▶ [Exercise] Copy the listing from its very first line down to and including the line that contains "will tap(1394, 315).", keeping every line unchanged.

(Target pointing data)
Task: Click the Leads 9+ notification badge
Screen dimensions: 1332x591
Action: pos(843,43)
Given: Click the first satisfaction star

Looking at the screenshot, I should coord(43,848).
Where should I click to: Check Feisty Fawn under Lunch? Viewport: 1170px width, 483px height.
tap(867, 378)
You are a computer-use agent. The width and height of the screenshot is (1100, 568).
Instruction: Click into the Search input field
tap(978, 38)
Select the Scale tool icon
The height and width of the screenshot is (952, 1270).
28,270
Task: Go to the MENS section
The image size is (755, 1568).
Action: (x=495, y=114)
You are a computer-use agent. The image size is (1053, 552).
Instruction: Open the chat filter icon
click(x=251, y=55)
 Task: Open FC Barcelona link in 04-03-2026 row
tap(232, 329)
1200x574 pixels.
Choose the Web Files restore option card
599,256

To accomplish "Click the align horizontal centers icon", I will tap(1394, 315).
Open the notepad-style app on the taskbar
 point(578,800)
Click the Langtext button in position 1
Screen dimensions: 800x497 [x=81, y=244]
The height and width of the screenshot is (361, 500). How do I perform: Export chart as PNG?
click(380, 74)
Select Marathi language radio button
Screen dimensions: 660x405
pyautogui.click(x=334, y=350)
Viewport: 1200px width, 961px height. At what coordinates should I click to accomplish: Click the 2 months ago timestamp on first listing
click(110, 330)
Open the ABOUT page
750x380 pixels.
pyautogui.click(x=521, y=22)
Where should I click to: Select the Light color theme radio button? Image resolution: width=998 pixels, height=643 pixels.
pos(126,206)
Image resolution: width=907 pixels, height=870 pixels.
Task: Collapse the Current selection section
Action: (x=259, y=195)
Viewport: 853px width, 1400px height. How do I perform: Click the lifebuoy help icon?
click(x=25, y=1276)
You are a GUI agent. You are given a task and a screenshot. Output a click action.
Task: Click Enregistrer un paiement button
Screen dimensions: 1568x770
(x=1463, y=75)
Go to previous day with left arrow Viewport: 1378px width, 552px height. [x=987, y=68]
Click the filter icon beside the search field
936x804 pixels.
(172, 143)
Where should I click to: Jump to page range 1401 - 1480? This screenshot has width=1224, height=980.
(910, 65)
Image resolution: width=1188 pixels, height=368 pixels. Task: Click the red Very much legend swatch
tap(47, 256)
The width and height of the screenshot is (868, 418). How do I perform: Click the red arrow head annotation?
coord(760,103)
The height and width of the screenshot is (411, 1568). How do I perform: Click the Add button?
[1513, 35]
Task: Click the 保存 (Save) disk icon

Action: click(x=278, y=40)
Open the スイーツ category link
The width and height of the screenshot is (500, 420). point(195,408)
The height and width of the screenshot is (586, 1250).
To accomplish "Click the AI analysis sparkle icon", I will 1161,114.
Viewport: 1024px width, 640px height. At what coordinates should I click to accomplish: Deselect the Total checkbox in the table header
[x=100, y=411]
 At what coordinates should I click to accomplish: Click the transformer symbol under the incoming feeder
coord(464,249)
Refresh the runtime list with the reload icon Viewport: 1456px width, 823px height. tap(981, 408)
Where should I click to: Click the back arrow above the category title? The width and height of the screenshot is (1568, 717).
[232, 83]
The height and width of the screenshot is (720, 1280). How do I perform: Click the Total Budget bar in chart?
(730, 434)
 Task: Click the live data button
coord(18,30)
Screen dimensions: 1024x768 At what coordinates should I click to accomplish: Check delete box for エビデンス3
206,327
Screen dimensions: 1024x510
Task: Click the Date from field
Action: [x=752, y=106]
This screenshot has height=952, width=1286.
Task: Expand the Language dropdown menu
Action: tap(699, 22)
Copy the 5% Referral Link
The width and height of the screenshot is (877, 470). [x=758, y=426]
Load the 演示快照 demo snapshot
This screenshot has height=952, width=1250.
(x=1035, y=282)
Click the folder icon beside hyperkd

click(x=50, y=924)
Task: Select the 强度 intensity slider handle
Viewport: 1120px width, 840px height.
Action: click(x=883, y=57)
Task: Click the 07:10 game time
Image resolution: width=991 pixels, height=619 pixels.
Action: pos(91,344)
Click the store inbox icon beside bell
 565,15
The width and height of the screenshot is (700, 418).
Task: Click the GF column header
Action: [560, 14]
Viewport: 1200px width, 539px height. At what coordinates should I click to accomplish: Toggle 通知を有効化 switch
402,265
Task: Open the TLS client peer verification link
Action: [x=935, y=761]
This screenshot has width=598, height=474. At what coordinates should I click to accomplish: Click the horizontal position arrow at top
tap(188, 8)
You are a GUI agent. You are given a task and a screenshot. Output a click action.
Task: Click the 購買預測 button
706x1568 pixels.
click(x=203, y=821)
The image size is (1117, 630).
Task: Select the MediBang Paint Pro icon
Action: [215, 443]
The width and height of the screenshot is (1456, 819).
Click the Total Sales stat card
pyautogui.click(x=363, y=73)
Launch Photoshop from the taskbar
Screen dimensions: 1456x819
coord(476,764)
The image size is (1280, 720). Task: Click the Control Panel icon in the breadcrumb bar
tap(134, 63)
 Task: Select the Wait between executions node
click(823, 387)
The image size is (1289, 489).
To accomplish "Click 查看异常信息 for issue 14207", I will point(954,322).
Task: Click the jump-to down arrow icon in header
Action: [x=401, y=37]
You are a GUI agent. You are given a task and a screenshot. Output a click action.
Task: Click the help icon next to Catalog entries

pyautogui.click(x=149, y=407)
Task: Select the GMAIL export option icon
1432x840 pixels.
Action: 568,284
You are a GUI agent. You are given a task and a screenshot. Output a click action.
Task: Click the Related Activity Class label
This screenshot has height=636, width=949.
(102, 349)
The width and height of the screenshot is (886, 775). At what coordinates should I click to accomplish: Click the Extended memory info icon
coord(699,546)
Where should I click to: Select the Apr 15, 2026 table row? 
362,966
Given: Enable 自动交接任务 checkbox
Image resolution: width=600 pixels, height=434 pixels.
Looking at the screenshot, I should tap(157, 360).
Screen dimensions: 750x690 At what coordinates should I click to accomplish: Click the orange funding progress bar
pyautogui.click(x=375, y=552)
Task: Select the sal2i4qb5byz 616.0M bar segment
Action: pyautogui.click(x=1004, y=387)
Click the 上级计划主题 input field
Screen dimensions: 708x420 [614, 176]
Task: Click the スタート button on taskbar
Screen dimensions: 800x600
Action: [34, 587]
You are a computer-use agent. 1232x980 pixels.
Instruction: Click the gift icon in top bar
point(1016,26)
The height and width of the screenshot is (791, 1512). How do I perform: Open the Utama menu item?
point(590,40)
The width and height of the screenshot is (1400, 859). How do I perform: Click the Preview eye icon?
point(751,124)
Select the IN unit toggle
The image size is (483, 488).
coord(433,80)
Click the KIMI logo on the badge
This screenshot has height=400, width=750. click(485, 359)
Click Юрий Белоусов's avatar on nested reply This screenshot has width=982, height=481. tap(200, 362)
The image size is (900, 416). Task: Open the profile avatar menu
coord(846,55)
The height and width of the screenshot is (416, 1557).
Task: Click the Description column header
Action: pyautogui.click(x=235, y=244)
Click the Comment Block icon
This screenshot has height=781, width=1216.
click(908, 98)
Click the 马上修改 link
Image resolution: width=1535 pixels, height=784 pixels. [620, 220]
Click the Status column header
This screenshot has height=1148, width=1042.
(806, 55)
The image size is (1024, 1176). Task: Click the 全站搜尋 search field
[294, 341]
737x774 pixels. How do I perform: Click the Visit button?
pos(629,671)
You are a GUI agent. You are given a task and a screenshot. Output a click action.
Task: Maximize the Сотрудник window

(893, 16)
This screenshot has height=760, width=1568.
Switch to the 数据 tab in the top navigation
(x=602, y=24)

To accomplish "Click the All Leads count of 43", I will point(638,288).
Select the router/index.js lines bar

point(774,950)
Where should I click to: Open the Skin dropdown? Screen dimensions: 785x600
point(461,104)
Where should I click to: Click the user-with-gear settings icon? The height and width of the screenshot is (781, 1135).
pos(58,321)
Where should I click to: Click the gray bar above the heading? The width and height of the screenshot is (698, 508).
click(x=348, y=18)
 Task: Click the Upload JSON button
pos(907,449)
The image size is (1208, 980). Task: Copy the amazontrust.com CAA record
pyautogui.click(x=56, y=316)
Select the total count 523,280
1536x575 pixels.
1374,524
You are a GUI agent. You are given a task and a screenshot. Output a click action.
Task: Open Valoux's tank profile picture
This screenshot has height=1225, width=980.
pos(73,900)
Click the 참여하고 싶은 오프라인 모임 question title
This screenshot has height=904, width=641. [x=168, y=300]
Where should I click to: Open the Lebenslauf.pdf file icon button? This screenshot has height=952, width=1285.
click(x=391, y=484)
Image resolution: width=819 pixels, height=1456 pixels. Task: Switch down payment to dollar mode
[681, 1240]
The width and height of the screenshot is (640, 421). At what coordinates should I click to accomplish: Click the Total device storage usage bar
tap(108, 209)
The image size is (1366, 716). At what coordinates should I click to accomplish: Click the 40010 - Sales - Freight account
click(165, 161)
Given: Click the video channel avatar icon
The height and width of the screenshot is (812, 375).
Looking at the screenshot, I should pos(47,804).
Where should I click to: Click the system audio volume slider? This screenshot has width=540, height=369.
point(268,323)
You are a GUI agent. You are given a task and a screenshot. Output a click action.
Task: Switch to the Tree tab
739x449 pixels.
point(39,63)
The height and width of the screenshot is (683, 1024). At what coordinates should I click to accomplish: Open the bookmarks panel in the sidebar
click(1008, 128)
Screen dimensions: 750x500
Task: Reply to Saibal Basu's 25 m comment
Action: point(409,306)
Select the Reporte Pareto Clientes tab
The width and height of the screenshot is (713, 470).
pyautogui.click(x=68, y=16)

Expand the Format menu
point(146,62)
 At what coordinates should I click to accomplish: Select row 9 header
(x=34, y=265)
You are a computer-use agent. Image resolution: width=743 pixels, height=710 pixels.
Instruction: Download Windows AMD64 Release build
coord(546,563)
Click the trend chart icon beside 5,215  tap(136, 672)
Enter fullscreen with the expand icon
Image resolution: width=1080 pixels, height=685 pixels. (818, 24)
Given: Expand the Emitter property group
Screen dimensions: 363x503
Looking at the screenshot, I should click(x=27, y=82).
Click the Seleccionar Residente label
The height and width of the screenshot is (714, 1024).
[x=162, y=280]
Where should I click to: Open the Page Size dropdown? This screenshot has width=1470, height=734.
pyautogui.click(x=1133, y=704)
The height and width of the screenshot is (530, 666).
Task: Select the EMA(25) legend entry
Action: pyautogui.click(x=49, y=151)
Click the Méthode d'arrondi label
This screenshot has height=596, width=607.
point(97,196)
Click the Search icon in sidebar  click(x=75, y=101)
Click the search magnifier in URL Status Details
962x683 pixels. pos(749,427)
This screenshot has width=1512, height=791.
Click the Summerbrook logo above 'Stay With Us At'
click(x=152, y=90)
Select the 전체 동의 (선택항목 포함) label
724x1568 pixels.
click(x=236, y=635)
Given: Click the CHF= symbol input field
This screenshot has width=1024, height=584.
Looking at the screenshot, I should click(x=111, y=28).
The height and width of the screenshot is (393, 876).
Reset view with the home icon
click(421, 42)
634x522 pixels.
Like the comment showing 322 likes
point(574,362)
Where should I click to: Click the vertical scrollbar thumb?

▶ [Full solution]
Task: Click the Leads 9+ notification badge
Screen dimensions: 1332x591
Action: pos(843,43)
Given: Click the first satisfaction star

Looking at the screenshot, I should coord(43,848).
Where should I click to: Check Feisty Fawn under Lunch? Viewport: 1170px width, 483px height.
tap(867, 378)
You are a computer-use agent. The width and height of the screenshot is (1100, 568).
Instruction: Click into the Search input field
tap(978, 38)
Select the Scale tool icon
The height and width of the screenshot is (952, 1270).
28,270
Task: Go to the MENS section
The image size is (755, 1568).
Action: (x=495, y=114)
You are a computer-use agent. The image size is (1053, 552).
Instruction: Open the chat filter icon
click(x=251, y=55)
 Task: Open FC Barcelona link in 04-03-2026 row
tap(232, 329)
1200x574 pixels.
Choose the Web Files restore option card
599,256

To accomplish "Click the align horizontal centers icon", I will tap(1394, 315).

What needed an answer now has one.